**** Quoted passage ****
Skip to content

Tiered KV Cache ADR

This page is contributor-facing architectural guidance.

It is not customer-facing product documentation and not an implementation claim. It records the recommended future direction for a GPU/CPU/SSD tiered KV cache so later implementation work stays grounded in the current oLLM architecture.

Status

  • audience: implementers and maintainers
  • kind: ADR / design decision
  • implementation status: not implemented

Scope

This ADR defines the recommended architecture for a future KV cache that spans:

  • the active execution device
  • host memory
  • SSD-backed persistence

It is intentionally separate from the current tiered-write-back preset. Today, tiered-write-back means:

  • one runtime-scoped strategy preset
  • a bounded hot in-memory tail
  • a colder journal-backed spill tier on disk

That is useful, but it is not yet the full GPU/CPU/SSD architecture implied by "tiered KV cache" in the long-context roadmap.
**** Collected material ****
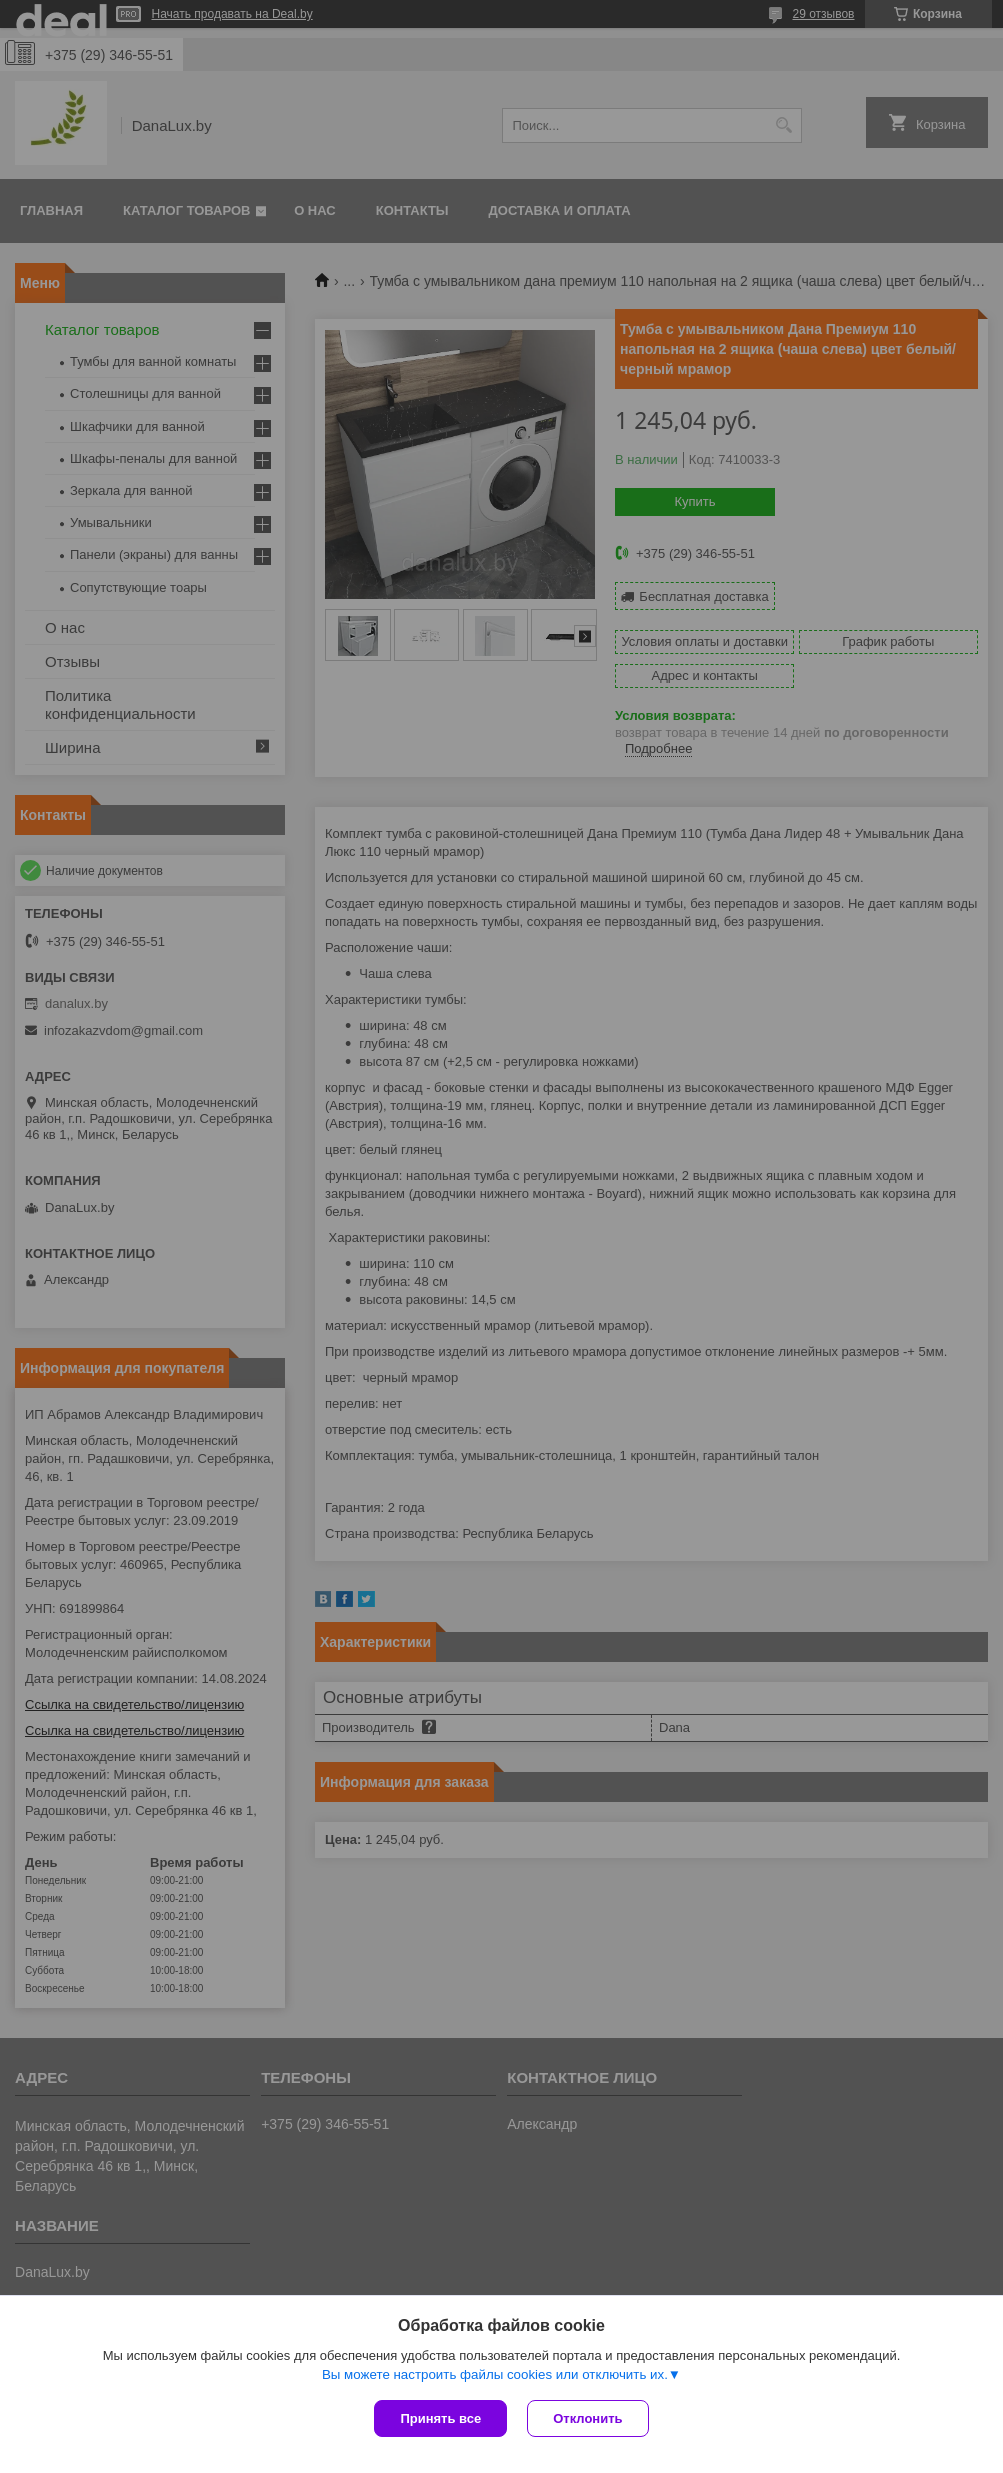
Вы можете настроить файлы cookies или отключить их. (495, 2374)
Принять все (440, 2418)
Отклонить (587, 2418)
****
What is being asked
Reproduce the entire tiered KV cache ADR shown above, word for word.

Complete answer
Skip to content

Tiered KV Cache ADR

This page is contributor-facing architectural guidance.

It is not customer-facing product documentation and not an implementation claim. It records the recommended future direction for a GPU/CPU/SSD tiered KV cache so later implementation work stays grounded in the current oLLM architecture.

Status

  • audience: implementers and maintainers
  • kind: ADR / design decision
  • implementation status: not implemented

Scope

This ADR defines the recommended architecture for a future KV cache that spans:

  • the active execution device
  • host memory
  • SSD-backed persistence

It is intentionally separate from the current tiered-write-back preset. Today, tiered-write-back means:

  • one runtime-scoped strategy preset
  • a bounded hot in-memory tail
  • a colder journal-backed spill tier on disk

That is useful, but it is not yet the full GPU/CPU/SSD architecture implied by "tiered KV cache" in the long-context roadmap.